→ Problem details
Among the records that follow, set down only the lines from the one containing "Cadou Pentru Bunici (18, 2486)" to the one containing "Personnaliser (71, 1350)", both included, exactly.

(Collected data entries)
BEGIN

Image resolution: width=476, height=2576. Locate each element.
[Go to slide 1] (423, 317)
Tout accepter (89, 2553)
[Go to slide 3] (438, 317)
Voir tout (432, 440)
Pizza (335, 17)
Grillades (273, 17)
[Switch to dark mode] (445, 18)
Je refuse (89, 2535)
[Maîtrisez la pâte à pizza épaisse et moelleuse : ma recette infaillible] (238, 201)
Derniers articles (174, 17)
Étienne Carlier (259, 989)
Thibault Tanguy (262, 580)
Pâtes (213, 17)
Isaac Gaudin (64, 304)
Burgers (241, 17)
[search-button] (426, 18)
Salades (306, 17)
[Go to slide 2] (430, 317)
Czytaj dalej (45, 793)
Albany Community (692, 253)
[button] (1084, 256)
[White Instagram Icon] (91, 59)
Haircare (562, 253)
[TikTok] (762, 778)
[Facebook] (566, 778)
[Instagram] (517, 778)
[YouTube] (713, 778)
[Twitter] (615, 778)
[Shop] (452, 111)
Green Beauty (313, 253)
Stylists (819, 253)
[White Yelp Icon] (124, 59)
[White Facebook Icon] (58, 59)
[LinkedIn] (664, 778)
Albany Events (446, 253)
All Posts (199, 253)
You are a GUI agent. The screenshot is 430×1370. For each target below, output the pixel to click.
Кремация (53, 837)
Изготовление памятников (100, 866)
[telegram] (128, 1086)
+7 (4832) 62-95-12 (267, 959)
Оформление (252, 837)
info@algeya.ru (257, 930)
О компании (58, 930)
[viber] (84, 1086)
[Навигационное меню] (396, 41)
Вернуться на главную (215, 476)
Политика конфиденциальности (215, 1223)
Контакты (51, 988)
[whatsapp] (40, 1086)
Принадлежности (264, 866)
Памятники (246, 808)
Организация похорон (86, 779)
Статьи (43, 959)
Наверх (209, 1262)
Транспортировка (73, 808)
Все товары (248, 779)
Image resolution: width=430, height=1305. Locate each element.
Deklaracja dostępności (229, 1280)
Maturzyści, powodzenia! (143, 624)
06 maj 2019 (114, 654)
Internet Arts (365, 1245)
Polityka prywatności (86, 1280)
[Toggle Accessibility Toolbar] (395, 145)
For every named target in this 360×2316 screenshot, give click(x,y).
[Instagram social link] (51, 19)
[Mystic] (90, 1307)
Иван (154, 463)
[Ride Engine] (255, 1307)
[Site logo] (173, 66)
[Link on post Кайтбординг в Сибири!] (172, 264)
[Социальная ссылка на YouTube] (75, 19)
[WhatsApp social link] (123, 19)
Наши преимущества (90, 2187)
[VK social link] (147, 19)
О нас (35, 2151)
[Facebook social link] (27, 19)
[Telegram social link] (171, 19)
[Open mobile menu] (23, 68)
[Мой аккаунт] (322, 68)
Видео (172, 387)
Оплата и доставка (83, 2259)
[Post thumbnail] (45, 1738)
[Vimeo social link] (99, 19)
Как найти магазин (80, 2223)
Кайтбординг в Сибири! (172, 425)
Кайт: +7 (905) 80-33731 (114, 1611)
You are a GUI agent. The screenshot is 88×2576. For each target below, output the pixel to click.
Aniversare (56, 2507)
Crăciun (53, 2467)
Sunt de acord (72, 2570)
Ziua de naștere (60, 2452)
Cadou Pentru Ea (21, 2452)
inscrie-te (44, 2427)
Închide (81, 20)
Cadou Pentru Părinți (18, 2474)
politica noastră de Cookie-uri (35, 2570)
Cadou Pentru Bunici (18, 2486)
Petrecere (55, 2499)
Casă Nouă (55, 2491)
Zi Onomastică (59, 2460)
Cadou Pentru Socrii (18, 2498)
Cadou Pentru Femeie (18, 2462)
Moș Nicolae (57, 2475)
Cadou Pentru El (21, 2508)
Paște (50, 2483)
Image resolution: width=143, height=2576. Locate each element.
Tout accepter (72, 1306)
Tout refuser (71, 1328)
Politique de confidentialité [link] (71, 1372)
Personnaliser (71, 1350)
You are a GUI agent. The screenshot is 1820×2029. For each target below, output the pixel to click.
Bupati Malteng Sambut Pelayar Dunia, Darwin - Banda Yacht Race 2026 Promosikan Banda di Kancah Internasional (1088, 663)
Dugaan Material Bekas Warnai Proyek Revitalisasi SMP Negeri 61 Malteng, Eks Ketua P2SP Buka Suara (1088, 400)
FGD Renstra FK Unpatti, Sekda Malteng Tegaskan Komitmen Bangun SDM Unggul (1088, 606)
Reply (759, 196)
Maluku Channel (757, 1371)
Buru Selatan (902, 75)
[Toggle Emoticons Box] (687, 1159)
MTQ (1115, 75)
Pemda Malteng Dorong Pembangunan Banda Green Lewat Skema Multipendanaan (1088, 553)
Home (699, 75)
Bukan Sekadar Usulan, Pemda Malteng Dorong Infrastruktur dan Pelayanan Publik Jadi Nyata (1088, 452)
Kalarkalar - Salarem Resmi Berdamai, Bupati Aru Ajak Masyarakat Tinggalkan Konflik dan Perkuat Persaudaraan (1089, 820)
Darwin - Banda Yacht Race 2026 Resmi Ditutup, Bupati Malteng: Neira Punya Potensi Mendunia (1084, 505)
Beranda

END

→ Task result
Cadou Pentru Bunici (18, 2486)
Petrecere (55, 2499)
Casă Nouă (55, 2491)
Zi Onomastică (59, 2460)
Cadou Pentru Socrii (18, 2498)
Cadou Pentru Femeie (18, 2462)
Moș Nicolae (57, 2475)
Cadou Pentru El (21, 2508)
Paște (50, 2483)
Image resolution: width=143, height=2576. Locate each element.
Tout accepter (72, 1306)
Tout refuser (71, 1328)
Politique de confidentialité [link] (71, 1372)
Personnaliser (71, 1350)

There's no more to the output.